Postby Shhsgirl » Wed Feb 10, 2016 12:29 pm

My husband and I are tagging along with Oleander on this one. We are taking ski pulks (gear sleds), if snow conditions permit. My husband will use skis and skins, and I will use snowshoes. We are bringing a two person four season tent with a vestibule, since we will have stuff that needs to be nearby as we sleep. Depending on temps, we will keep our boots (just cheap insulated Gortex brands without removable liners) in trash bags in our sleeping bags at night. We are bringing a liquid white gas stove, with four ounces fuel per person per day (and some extra, in case this calculation, which we got from a guy we met in a store, is incorrect). Because temps will probably be mild, but by chance they might not be, we will have the full nine yards of clothing. For pants, I will wear a mid weight base layer, with soft shell climbing pants over that, and a hard shell Goretex pant if it rains or snows or gets too cold. The top is basically the same, except the mid-layer is not soft shell--it's just a mid weight shirt. I will also have a down layer top and bottom, and to supplement my 20 degree bag, if necessary. (This down layer is part of my summer and fall sleep system, since I carry a light quilt). I am bringing two pairs of hand protection (probably overkill, but this is practice)--mittens and gloves with removable liners. I don't own any goggles, and am not bringing them unless forecast is for snow. Thank goodness we only bring 18 hours worth of food, but will follow Daisy's advice with the added fat, if it is cold. Thank goodness, also, that we have four adult children from which to borrow all this stuff and clothes.

** EXERCISE PROMPT **
Answer these questions from the post about winter camping gear:
1. What will the husband use to travel, and what will the writer use?
2. How much stove fuel per person per day is being brought?
3. What two kinds of hand protection are being brought?

** INFORMATION SHOWN **

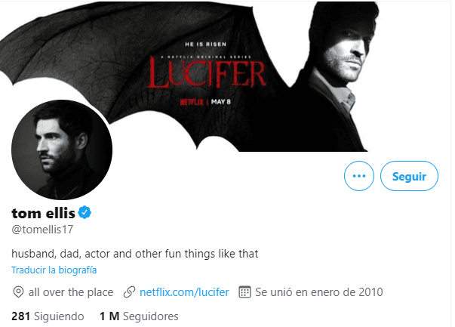
Task: Click the Netflix logo on the banner
Action: coord(190,98)
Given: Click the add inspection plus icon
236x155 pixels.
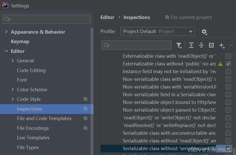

** ANSWER FOR THIS EXERCISE **
1. The husband will use skis and skins, and the writer will use snowshoes.
2. Four ounces per person per day, plus some extra.
3. Mittens and gloves with removable liners.